On le sait depuis ce jeudi 4 juillet, la mise en place de la ZLECAf va induire un réaménagement des structures de l’Union Africaine (UA). Moussa Faki, le président de la commission de l’UA l’a martelé à l’occasion des discussions portant sur le rapport des travaux du Comité des Représentants Permanents (COREP).

Comptable du fonctionnement de l’UA, le tchadien Moussa Mahamat Faki, président de la commission depuis janvier 2017, entend réformer la structure de l’UA grâce à l’aval du COREP. Et pour ce faire, l’ancien premier ministre du Tchad a procédé à un diagnostic sans ménagement de la situation de l’UA et de ses organes.

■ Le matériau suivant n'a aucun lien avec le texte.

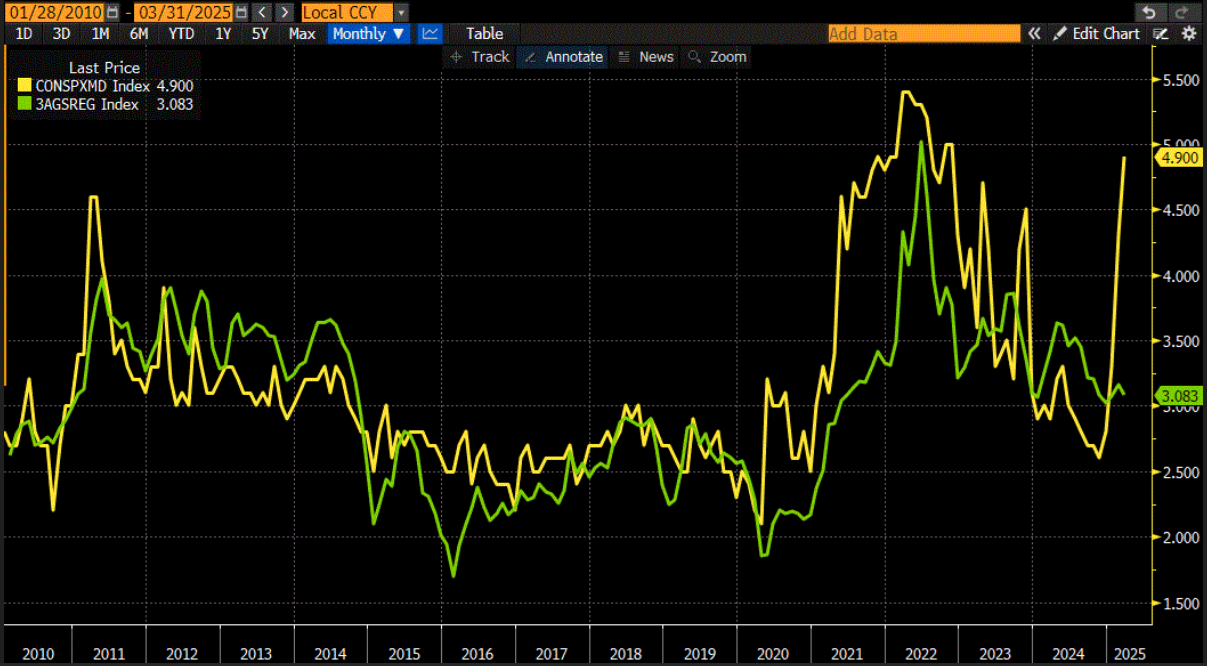The width and height of the screenshot is (1207, 666).
Task: Open the Monthly periodicity dropdown
Action: pos(369,33)
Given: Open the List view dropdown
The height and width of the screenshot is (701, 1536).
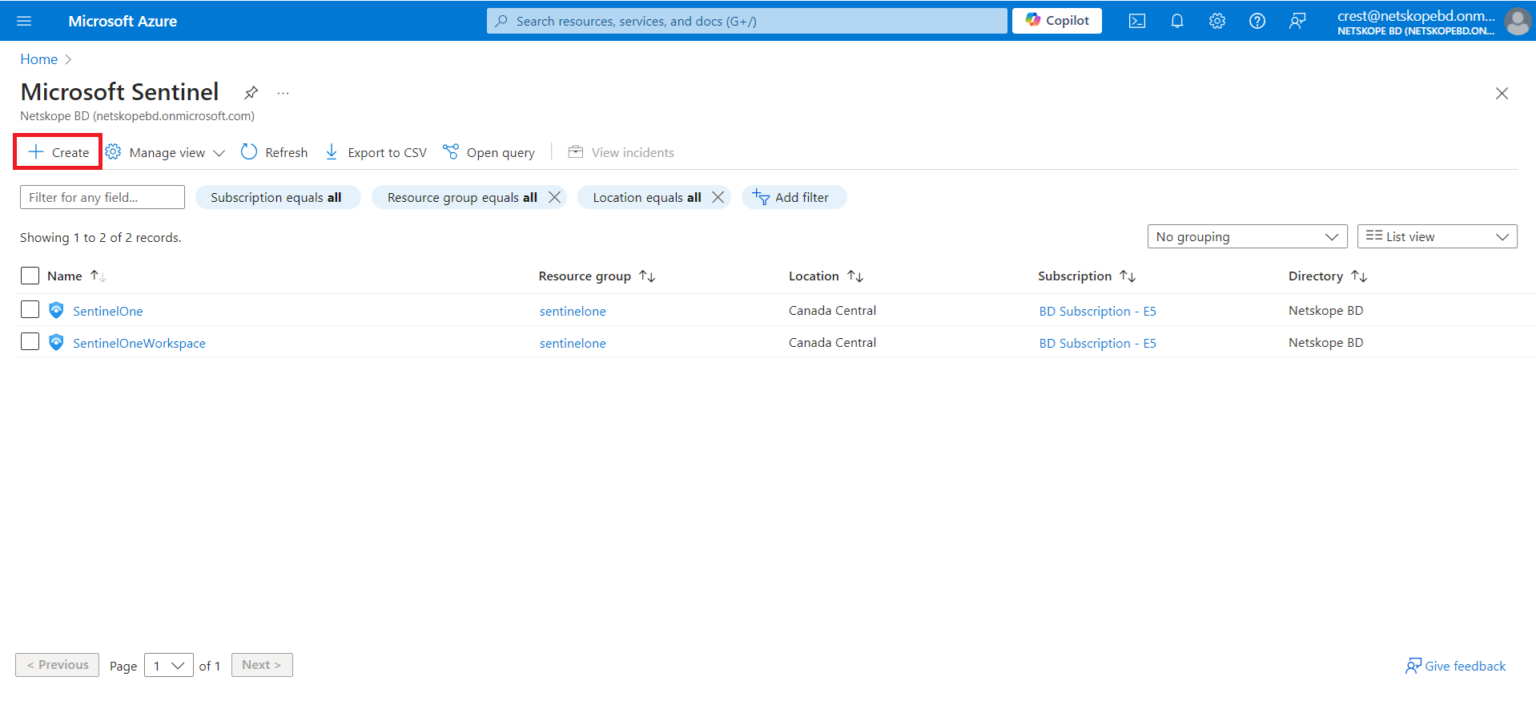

Au cours de son propos ce jeudi 4 juillet Moussa Faki a indiqué que l’UA en l’Etat actuel est un instrument inadapté et de facto incapable d’accompagner le continent dans la mise en place réussie de la ZLECAf. Le système comptable de l’institution panafricaine reste inacceptable, pourtant de nombreux rapports d’audit ont condamné ce dernier n fois. L’UA souffre d’une « impunité systémique » a précisé le président de la commission de l’UA, lequel évoque « un faible taux de mise en œuvre des constatations d’audit ». Globalement les constatations d’audit sont mises en œuvre à 78%. Cependant certaines institutions restent bien en deçà de ce chiffre. C’est le cas par exemple de la Commission de l’UA qui prend en compte seulement 40% de ces recommandations issues des audits.

Les problèmes de gouvernance ne sont pas en reste. Ceux-ci sont favorisés par une absence institutionnellement établie d’une véritable équipe de supervision. En effet même lorsque la commission effectue des missions de supervision, elle ne dispose d’aucun pouvoir de punir les fautifs éventuels. D’une certaine façon les personnes jugées fautives sont généralement au-dessus de toute forme de contrôle de la part de la présidence de la commission.

Vient ensuite le problème de la non transparence du processus de recrutement au sein de certains organes de l’UA. Le président de la Commission condamne ces enrôlements de personnes au-delà de l’âge requis par les textes de l’UA. Plus dur encore la lenteur dans le processus de recrutement a rendu certains postes vacants et entrave le travail de l’institution. Ce sont au moins cinq postes de direction qui sont vacants en ce moment.

L’urgence de reformer l’UA se fait aussi ressentir à cause d’une répartition peu claire des compétences telles qu’énoncé par Mahamat Faki. Le président de la commission préconise à cet effet l’élaboration d’un cadre de gouvernance. Des cas pendants d’abus de pouvoir, de conflit d’intérêt et de détournement des biens de l’UA viennent assombrir davantage le tableau. Ce sont donc autant d’irrégularités qui ont forcé le président de la commission à sortir de sa réserve et à œuvrer pour ainsi dire, au démantèlement de la vieille structure de l’UA.

Mahamat Faki engagé dans le réaménagement de l’UA

Dans l’optique de faciliter les rapports d’audit, Mahamat Faki a adressé depuis le 26 juin dernier une lettre sommant le personnel à s’expliquer sur quelques interpellations formulées à leur endroit. Pour des fautes constatées, le président de la commission indique avoir procédé à la suspension de certains contrevenants pour 30 jours. Dans la suite de cette procédure, l’ancien ministre tchadien des affaires étrangères entend consulter l’association du personnel pour de nouvelles mesures.

Des mesures validées par le COREP

A la suite de l’exposé des mesures à prendre pour rendre l’UA plus performant et donner une chance à la ZLECAf de porter les fruits escomptés, le Comité des Représentants Permanents a validé les orientations suggérées par le président de la commission. Il faut dire que Moussa Faki a reçu un véritable feu vert pour procéder à une refonte de l’UA.